На следующий день Лотта шла по улице Бломаннгата, перед этим побывав в обувной мастерской: днем ранее, пытаясь посмотреть на свою обувь иными глазами, Лотта обнаружила, что в одной из ее любимых туфель спереди слегка отклеилась подметка.

Когда Лотта проходила мимо алкогольного магазина, ее окликнули по имени. В подворотне стоял, расплывшись в улыбке, ее знакомый бомж, как обычно, в приспущенных штанах и с бутылкой «Рингнеса» в кармане куртки. Увидев Лотту, он искренне обрадовался, протянул ей замызганную пятидесятикроновую банкноту и попросил ему помочь. Так, значит, он отирается возле алкогольного магазина в надежде, что кто-нибудь из прохожих купит ему выпивки. Может, студенты Школы искусств отличались в этом отношении полезной сговорчивостью? Лотта кивнула, развернулась и направилась к магазину. Эта сцена не укрылась от глаз какой-то незнакомой женщины – та остановилась и проводила Лотту взглядом.

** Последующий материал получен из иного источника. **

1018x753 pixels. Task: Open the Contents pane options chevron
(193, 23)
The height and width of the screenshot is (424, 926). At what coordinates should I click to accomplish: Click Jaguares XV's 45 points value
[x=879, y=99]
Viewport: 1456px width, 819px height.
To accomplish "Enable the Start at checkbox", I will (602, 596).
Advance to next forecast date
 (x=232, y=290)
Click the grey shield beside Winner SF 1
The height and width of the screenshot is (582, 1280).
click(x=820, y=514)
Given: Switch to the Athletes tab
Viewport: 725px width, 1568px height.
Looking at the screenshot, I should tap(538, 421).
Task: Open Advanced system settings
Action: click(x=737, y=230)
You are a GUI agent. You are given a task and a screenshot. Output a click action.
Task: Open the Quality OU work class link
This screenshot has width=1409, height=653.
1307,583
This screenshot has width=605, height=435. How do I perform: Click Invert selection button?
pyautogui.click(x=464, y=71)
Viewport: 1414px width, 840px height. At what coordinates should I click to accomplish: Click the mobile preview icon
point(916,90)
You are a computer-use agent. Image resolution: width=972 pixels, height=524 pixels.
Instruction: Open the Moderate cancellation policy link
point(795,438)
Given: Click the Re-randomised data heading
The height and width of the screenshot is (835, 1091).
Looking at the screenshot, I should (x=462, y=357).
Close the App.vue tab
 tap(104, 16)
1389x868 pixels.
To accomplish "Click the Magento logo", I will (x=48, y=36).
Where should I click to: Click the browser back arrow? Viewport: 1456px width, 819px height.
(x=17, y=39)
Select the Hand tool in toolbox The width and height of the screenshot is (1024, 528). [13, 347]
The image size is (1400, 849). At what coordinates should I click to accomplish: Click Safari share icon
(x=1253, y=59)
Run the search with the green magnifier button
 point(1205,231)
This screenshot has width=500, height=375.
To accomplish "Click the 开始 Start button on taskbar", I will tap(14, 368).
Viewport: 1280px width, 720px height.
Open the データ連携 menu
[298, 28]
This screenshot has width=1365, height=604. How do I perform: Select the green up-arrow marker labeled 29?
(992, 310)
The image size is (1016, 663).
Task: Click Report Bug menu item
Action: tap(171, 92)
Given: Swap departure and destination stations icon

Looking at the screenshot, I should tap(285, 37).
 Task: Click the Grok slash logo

Лотта купила пол-литровую бутыль настойки «Гаммель данск» и пакет, положила бутылку в него и вышла на улицу. Она заметила, что женщина по-прежнему стоит и наблюдает за ней. Она явно хотела удостовериться, что Лотта совершает нечто в ее глазах отвратительное, а может, откровенно противозаконное. Ну да, покупает выпивку бездомному алкашу. Лотте стало неприятно, но она решительно прошагала к бомжу и, не удостоив оскорбленную дамочку и взглядом, отдала бомжу пакет. К тому же, откуда бы дамочке знать, что в пакете. Может, бутылка безалкогольного вина, ха-ха! Лотта улыбнулась – она прекрасно осознавала, что делает. Или как?

Бомж несказанно обрадовался. Лотта спросила, как его зовут, но ей тотчас же показалось, будто она разговаривает с ним как с ребенком. А как тебя зовут, дружок? Нет, это вышло случайно. «Как вас зовут?» – спросила она совершенно другим тоном, теперь вопрос звучал так, словно она сотрудница биржи труда, но бомжа, похоже, это не тревожило – уж очень он обрадовался бутылке. Он ответил, что зовут его Ингемунд, впрочем, это Лотта и так знала. Она сказала, что ей пора, у нее встреча, и это была чистая правда. Дамочка по-прежнему смотрела на нее, но уверенности у нее поубавилось – видно, ее сбила с толку безмятежность Лотты. Да, это Лотта запомнит. Она спасла Ингемунду день. Не жизнь, конечно, но спасать жизни в ее задачи не входит. А что же тогда входит в ее задачи? И что еще она может сделать? Пригласить его домой? Отправить в лечебницу для алкоголиков? Позвонить в Службу социальной поддержки населения? Особенно если учесть, что в корне менять собственную жизнь в его планы явно не входит. Ведь иначе-то он бы и сам обратился в Службу социальной поддержки? Или следовало просто пройти мимо? Тогда он простоял бы в подворотне еще дольше, готовый унизиться перед любым другим прохожим. Нет. Или как? Значит, она выбрала самое простое решение как для себя, так и для него? Как поступил бы Брехт? Ну разумеется, у него-то готового ответа нет, а Лотте нужен ответ – готовый и четкий! Какова ее задача – ее, обычного, но крепко стоящего на ногах гражданина общества? Лотта понимала, что должна сама это определить. В этом и заключалась сложность. Определить то, что считаешь собственной задачей, за что, по твоему мнению, несешь ответственность, защищать ее ради себя и других и жить в соответствии с ней. Положить конец утомительному самокопанию! Значит, вот в чем причина? Не ради других, не ради ближнего своего?